Miguel
Guedes – Jornal de Notícias, opinião
O
ranking do presidente é claro. Cavaco Silva condecora Teixeira dos Santos no
dia 10 de Junho, secundarizando o primado da política em relação ao poder
financeiro e relegando a cultura para o lugar menor para a qual talvez pense
que deva estar originalmente desenhada. A presença portuguesa nos rankings do
que quer que seja continua a presentear-nos com lugares tão fatais como o
destino. A periferia marítima e ocidental à escala europeia nunca foi
trabalhada como uma vantagem competitiva pelos nossos responsáveis políticos,
os mesmos que não conseguem fazer de um país tão pequeno em tamanho um grande e
simétrico país em dimensão (basta ver a forma como as assimetrias regionais são
"combatidas" com o reforço do centralismo pelas mais recentes decisões
políticas e económicas). Os rankings são, por sistema, o reforço da nota, a
conclusão em números ou a síntese que não desmente. A nós, muito por culpa de
quem colocou Portugal com pulseira electrónica controlada pelo carcereiro,
venha a cauda da Europa e o meio do Mundo, a permanência na liga de honra da
porta dos fundos onde, quase invariavelmente, revezamos os piores lugares pelos
lugares piores.
Olhemos
uma honrosa excepção, quase inexplicável face aos nossos brandos costumes. Há
dias, o "Washington Post" explicava em forma de título: "Porque
dificilmente alguém morre de overdose em Portugal". Confere-se o ranking
do Centro Europeu de Monitorização das Drogas e da Toxicodependência e somos
vice-reis na tabela com baixíssima média de mortes provocada por overdose de
drogas entre os 15 e os 64 anos. O caminho para os bons números fez-se pela
coragem de tomar decisões políticas que foram, durante anos, duramente
criticadas por diversos países e organismos defensores acérrimos do
proibicionismo. Não sendo a coragem um valor em si, já a vantagem de ter voz
própria e de experimentar fazer diferente é uma virtude e (re)compensa.
Em
Portugal, a descriminalização do consumo de todas as drogas (em 2011) fez a
diferença, permitindo recentrar a questão das drogas mais perigosas e aditivas
no campo da saúde pública e da resposta integrada de valências médicas e
sociais. O número de mortes diminuiu, o consumo de heroína e cocaína acompanhou
a tendência, a prevalência do uso de drogas em jovens adultos e os casos de
sida na população consumidora diminuíram. Ainda que a descriminalização não
tenha sido a varinha mágica que tudo transforma, caiu por terra a ideia de que
menor repressão e punição poderiam desencadear um fenómeno imparável de
crescimento e uma espiral de consumo.
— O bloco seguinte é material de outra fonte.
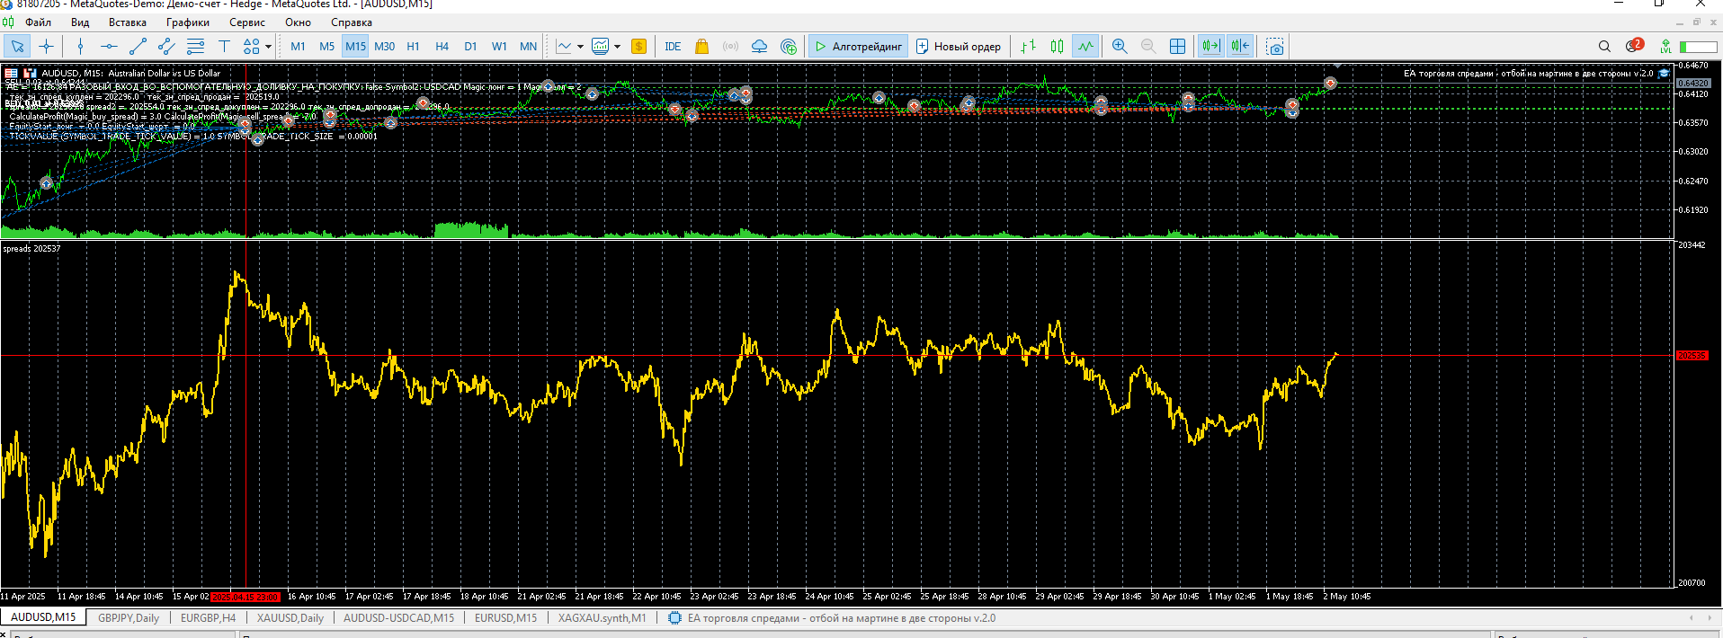Image resolution: width=1723 pixels, height=638 pixels.
Task: Click the search magnifier icon
Action: (1604, 47)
Até o aumento da utilização de canábis
vem comprovar a tese de que a espiral não existe quando as pessoas são tratadas
com respostas adequadas e com profissionais à altura. A não ser que se invente
uma nova teoria, a da espiral descendente, na qual os consumidores
"hard" suavizariam os seus consumos optando pela canábis. A opção
pela coragem venceu e João Goulão, o director-geral do Serviço de Intervenção
nos Comportamentos Aditivos e das Dependências (SICAD), agora com mandato para
cinco anos depois de dois anos a título provisório, é um dos principais
responsáveis.
Como
no momento de resistência - aquando da destruição do Instituto da Droga e da
Toxicodependência (IDT), em 2012, que parecia ser o algoz do que de bom havia
sido feito nas políticas de toxicodependência em Portugal - cabe a João Goulão
dar novos e decisivos passos, nomeadamente, abrindo a porta à legalização da
canábis (tratando diferentemente o que é diverso e promovendo a diferenciação
de tratamento entre a canábis "natural" e "sintética") e reiterando
a sua vontade de avançar com as históricas salas de chuto, acompanhadas por
profissionais de saúde, apoio social, higiene e segurança, reduzindo riscos e
erradicando os piores consumos e utilizações. É necessária companhia,
obviamente. A ministra da Justiça, Paula Teixeira da Cruz, recentemente
defensora da legalização, foi pronta e publicamente "repreendida" por
Pedro Passos Coelho. Hoje e como sempre, falta coragem política para defender
opções que não aquelas que sejam impostas e importadas, ainda que se revelem
danosas, ultrapassadas e falidas. Tal como reagiu com a troika, eis como reage
às novas políticas de combate à ferida societária da toxicodependência: falta
ao primeiro-ministro uma overdose de Portugal.